PROMPT:
Copy the passage on dog rescue and shelters word for word from "In terms of" to "type/size/breed of dog.".

In the case of rescue groups, the aim is to get animals, particularly dogs, out of “high kill” shelters as soon as possible, giving them a chance at life. Once out of that stressful environment, many dogs thrive in foster homes before getting adopted out to their forever homes. The importance of rescue cannot be underestimated, and the statistics only paint a partial picture of the larger issue.

In terms of placing animals in homes, shelters and rescues do their due diligence to ensure that dogs (and cats) are placed in good, appropriate homes, whereas most breeders and pet stores don’t and will sell a dog to just about anyone for a profit. Not only is this lack of oversight irresponsible, but is also a major safety issue and often ends up leading to MORE dogs in shelters as are owners find they cannot handle a particular type/size/breed of dog.

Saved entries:
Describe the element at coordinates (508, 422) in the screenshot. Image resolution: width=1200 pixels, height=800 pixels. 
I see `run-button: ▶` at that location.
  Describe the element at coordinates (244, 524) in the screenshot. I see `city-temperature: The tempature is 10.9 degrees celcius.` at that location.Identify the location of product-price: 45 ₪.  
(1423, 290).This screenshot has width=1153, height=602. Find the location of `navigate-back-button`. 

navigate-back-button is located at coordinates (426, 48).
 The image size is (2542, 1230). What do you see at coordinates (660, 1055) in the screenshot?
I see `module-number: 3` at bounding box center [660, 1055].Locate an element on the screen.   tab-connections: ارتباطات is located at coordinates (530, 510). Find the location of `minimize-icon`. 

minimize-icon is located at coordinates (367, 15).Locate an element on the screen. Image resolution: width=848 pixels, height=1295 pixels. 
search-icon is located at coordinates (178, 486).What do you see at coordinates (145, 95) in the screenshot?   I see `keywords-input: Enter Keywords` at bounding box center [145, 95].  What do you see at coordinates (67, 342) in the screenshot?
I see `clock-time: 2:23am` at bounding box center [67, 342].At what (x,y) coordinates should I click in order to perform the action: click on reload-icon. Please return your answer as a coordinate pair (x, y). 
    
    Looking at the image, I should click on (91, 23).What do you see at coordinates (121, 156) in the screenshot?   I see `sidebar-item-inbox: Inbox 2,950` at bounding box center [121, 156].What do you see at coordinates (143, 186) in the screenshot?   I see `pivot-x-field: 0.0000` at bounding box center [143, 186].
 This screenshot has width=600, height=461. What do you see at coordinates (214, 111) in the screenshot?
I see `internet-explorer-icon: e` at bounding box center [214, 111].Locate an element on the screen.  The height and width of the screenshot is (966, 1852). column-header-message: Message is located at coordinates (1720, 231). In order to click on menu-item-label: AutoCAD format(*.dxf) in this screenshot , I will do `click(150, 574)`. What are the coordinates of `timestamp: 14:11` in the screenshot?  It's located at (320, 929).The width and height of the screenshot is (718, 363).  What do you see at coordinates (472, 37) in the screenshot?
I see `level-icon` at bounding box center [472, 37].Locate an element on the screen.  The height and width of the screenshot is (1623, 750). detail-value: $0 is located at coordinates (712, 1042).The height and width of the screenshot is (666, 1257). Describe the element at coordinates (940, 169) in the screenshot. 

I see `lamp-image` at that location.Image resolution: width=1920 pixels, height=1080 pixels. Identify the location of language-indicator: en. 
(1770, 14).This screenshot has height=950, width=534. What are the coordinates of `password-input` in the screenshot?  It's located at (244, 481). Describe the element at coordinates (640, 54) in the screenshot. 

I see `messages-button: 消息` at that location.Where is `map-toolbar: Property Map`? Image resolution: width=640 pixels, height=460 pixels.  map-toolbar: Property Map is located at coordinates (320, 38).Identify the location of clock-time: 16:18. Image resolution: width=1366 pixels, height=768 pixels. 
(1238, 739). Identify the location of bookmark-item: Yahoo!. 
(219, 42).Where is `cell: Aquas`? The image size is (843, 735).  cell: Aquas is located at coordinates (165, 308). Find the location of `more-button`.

EXERCISE ANSWER:
In terms of placing animals in homes, shelters and rescues do their due diligence to ensure that dogs (and cats) are placed in good, appropriate homes, whereas most breeders and pet stores don’t and will sell a dog to just about anyone for a profit. Not only is this lack of oversight irresponsible, but is also a major safety issue and often ends up leading to MORE dogs in shelters as are owners find they cannot handle a particular type/size/breed of dog.